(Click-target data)
+ + + + + + +

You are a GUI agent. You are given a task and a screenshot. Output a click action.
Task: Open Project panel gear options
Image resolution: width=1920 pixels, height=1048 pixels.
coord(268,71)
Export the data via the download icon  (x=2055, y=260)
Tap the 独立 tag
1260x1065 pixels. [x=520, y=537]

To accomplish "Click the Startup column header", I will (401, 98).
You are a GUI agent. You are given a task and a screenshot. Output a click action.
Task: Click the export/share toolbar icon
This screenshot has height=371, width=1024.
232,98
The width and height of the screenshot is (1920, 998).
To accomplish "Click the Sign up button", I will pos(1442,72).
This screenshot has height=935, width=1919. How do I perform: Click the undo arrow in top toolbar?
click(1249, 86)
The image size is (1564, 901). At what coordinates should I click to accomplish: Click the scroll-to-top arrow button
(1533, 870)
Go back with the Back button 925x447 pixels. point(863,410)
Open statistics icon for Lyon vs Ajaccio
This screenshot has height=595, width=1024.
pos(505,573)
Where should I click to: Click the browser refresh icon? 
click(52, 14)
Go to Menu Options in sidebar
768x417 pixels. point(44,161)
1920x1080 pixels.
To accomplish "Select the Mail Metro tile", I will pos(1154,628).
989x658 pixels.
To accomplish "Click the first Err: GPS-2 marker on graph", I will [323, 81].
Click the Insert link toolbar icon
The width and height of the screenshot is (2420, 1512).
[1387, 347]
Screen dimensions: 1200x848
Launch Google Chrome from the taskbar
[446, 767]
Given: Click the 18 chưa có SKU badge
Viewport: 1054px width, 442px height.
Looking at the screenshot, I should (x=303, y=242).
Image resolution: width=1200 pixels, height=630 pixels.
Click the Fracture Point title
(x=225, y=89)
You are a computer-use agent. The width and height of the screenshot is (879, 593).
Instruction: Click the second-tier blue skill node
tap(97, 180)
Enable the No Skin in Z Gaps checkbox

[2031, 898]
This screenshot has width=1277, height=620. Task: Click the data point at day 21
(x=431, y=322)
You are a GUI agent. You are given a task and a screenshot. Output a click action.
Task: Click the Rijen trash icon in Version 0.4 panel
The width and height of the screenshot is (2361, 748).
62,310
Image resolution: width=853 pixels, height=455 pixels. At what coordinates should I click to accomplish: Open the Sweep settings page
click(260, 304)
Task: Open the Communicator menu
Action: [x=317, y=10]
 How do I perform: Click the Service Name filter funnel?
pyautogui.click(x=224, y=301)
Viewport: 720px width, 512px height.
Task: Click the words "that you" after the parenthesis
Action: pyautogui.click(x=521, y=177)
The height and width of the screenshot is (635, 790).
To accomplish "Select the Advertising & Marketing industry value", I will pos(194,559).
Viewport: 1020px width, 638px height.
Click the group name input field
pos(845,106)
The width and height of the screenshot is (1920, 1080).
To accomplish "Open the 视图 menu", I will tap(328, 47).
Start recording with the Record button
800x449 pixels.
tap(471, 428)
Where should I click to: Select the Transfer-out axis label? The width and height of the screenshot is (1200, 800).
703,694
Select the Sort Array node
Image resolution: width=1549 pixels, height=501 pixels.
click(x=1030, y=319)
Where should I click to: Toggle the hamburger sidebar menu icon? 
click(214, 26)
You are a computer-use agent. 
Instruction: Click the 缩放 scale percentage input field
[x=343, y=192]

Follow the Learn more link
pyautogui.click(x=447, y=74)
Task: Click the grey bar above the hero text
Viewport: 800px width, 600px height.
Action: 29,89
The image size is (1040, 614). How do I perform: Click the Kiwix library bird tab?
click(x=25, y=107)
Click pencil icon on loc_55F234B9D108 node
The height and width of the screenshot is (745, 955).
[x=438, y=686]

+ + + + + + +

- [PROBLEM TO SOLVE] Update the rows from the line containing "Click pencil icon on loc_55F234B9D108 node" through the end of the rows, inclusive, so that "pencil icon" becomes "edit icon" and everything else stays the same. Return only those lines.

- [TASK SOLUTION]
Click edit icon on loc_55F234B9D108 node
The height and width of the screenshot is (745, 955).
[x=438, y=686]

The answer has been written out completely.